### Exercise brief
If a line below contains the string "every", copy it out.

(Stored data)
══════════
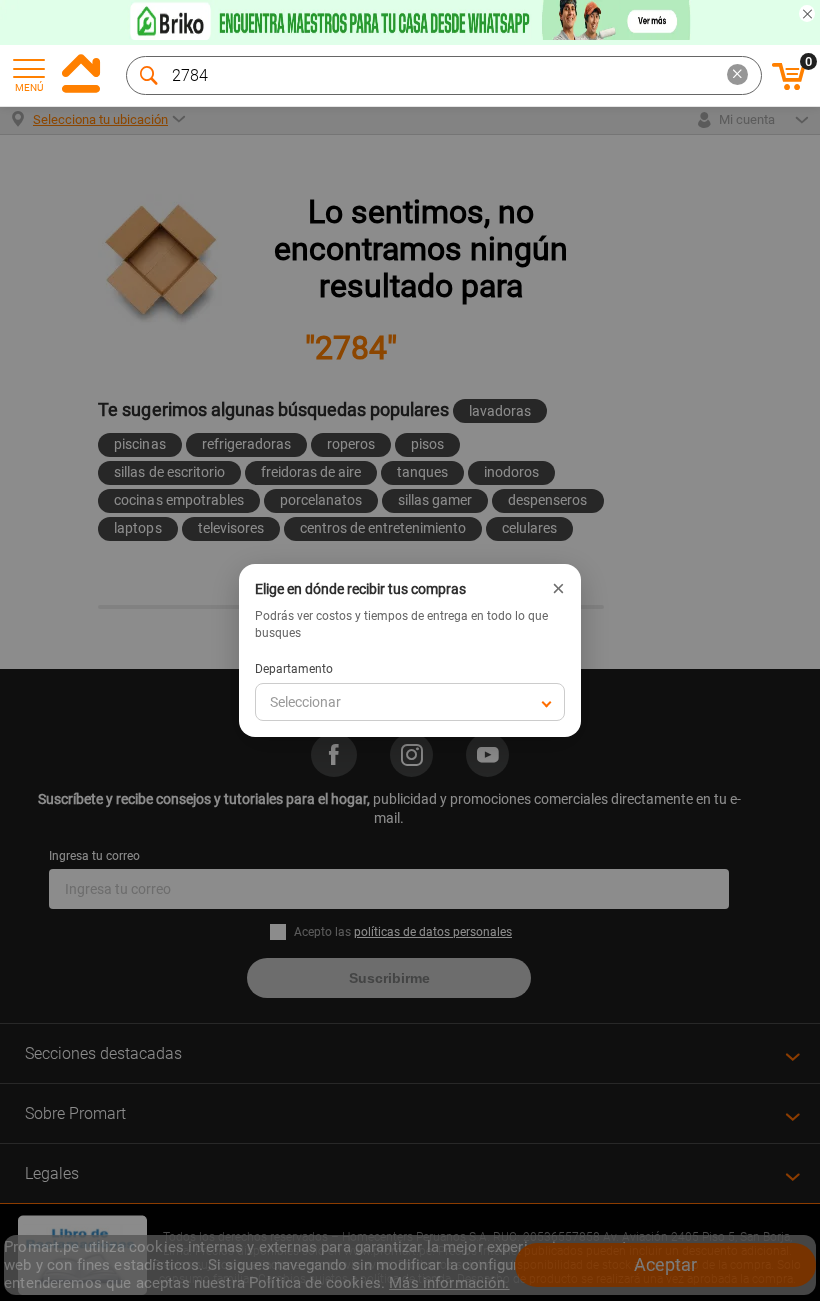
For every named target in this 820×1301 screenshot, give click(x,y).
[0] (789, 87)
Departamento (294, 669)
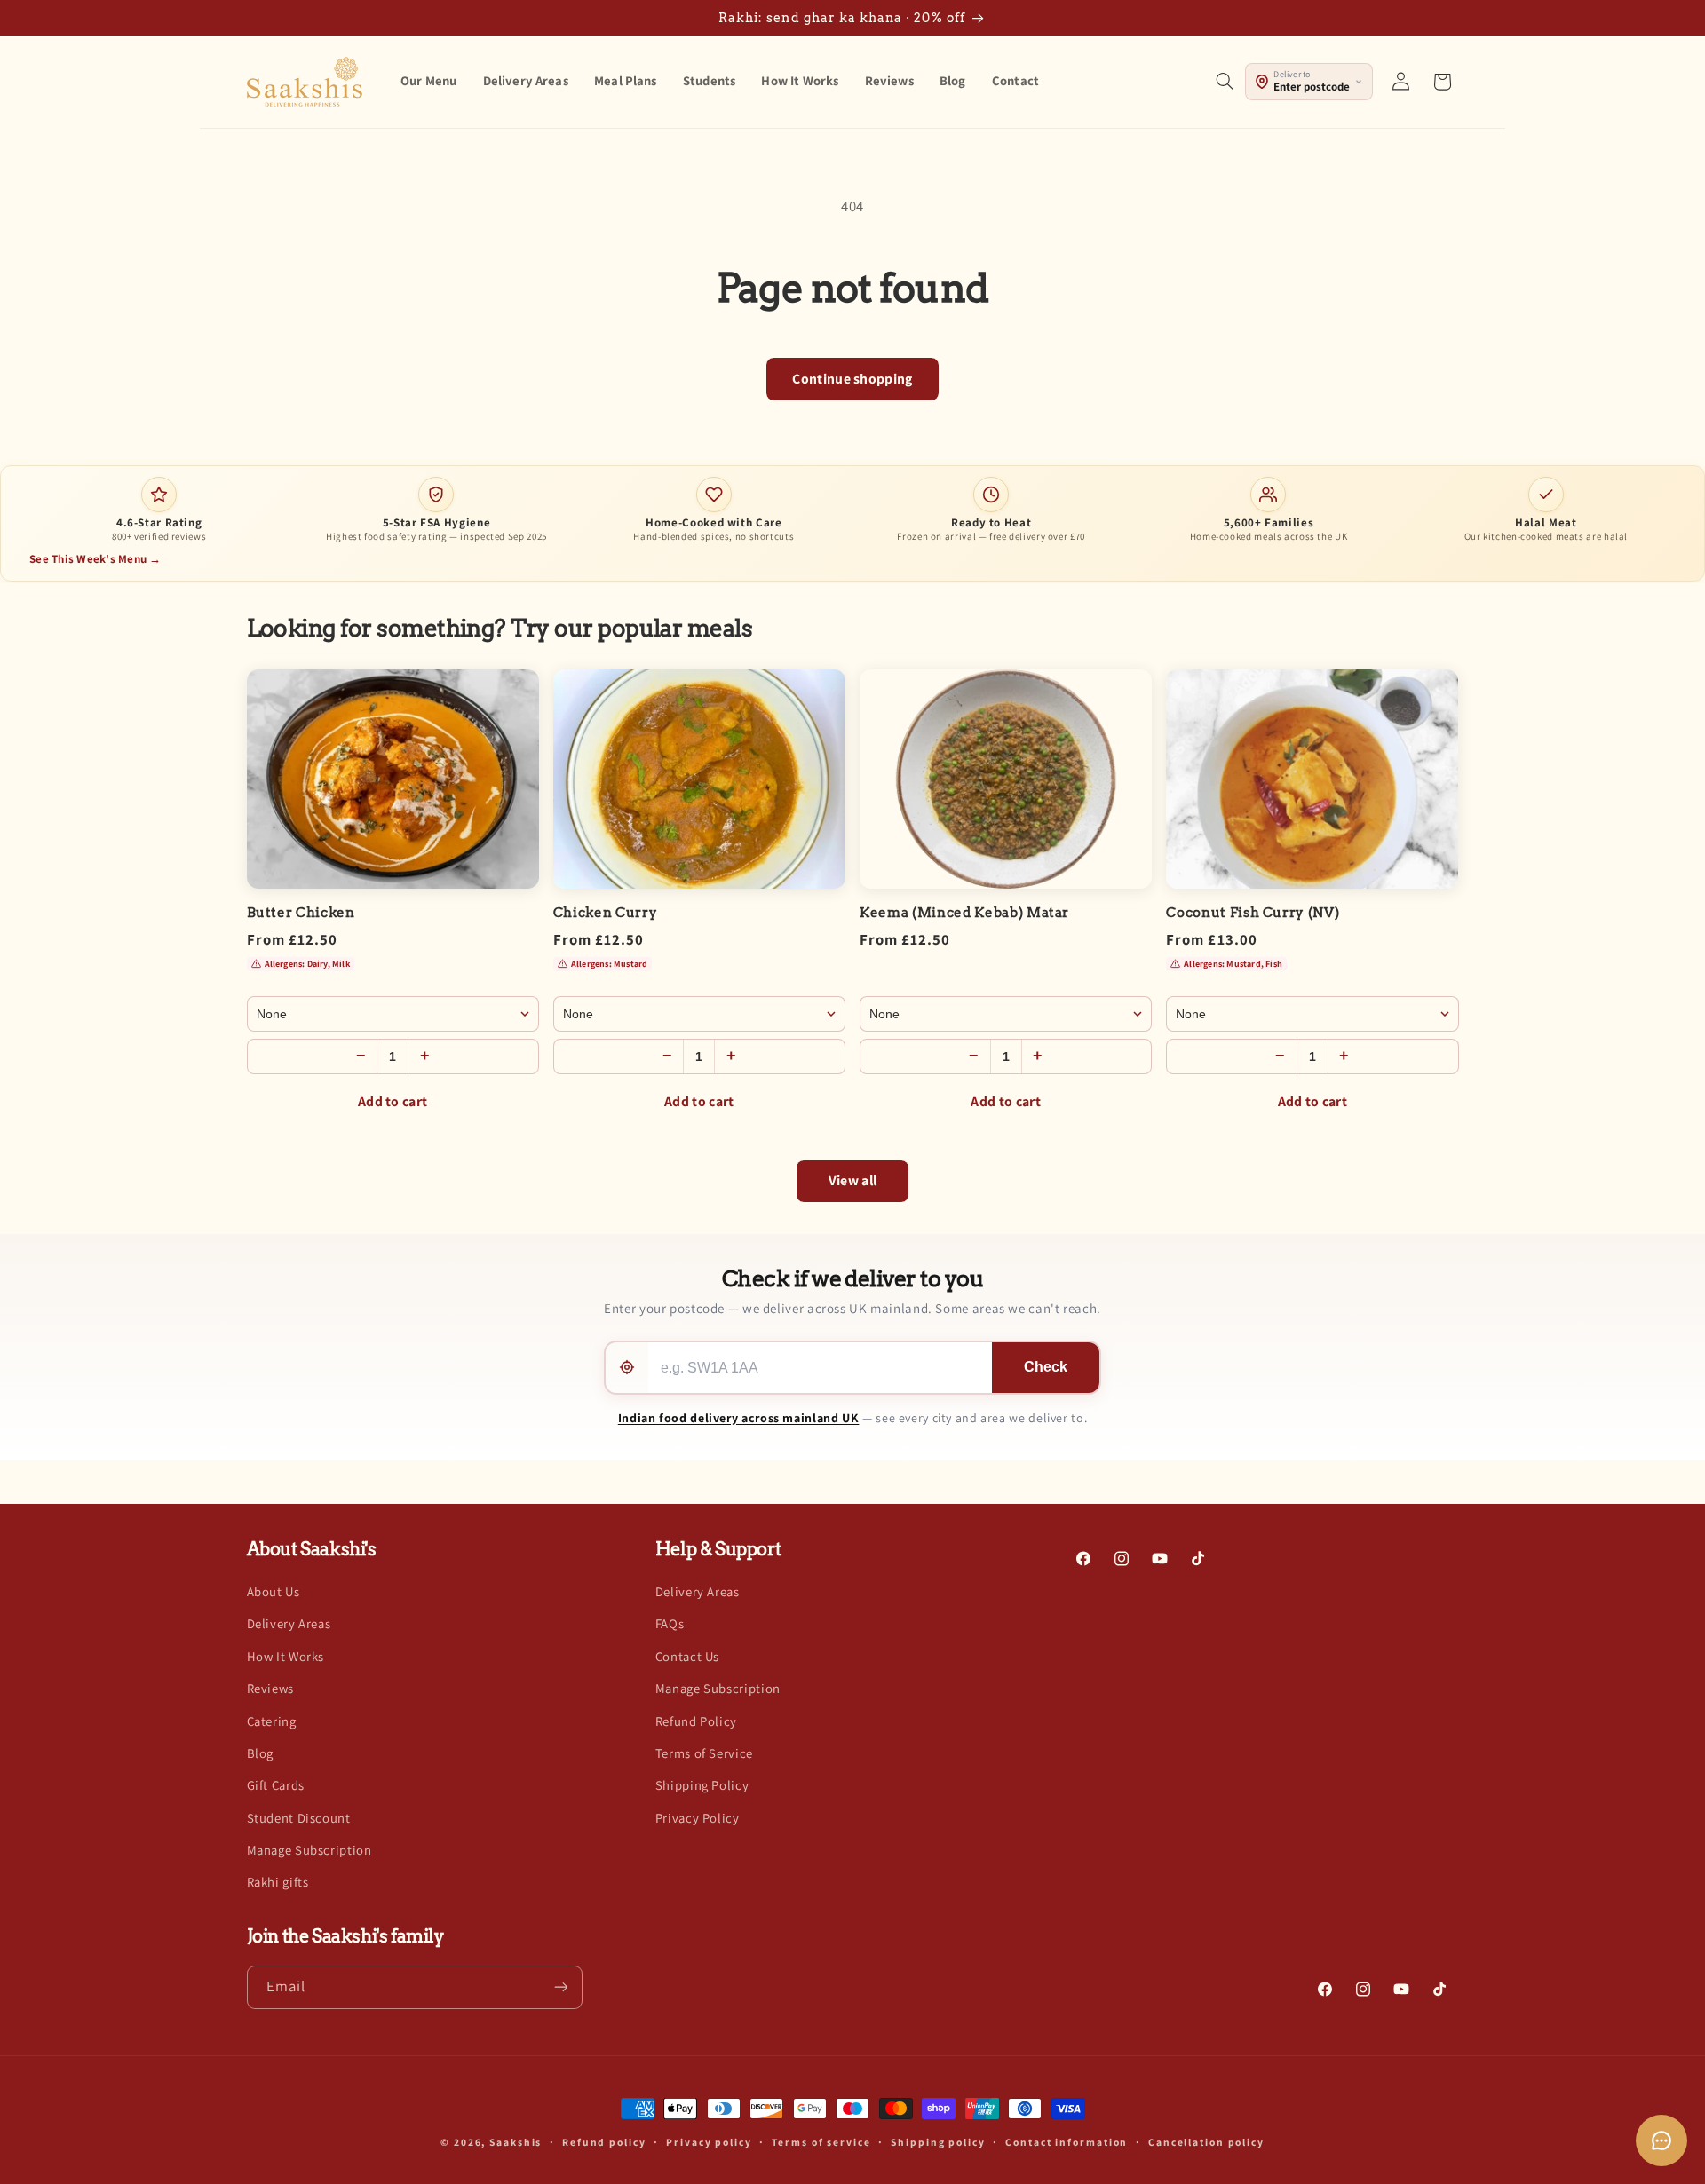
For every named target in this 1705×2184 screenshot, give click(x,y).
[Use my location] (627, 1367)
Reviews (270, 1688)
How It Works (286, 1655)
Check (1045, 1366)
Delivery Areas (289, 1623)
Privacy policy (708, 2142)
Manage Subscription (309, 1848)
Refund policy (604, 2142)
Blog (260, 1752)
══════════
### Your solution
For every named target in this 820×1301 screenshot, give click(x,y).
For every named target in this 1705×2184 screenshot, give click(x,y).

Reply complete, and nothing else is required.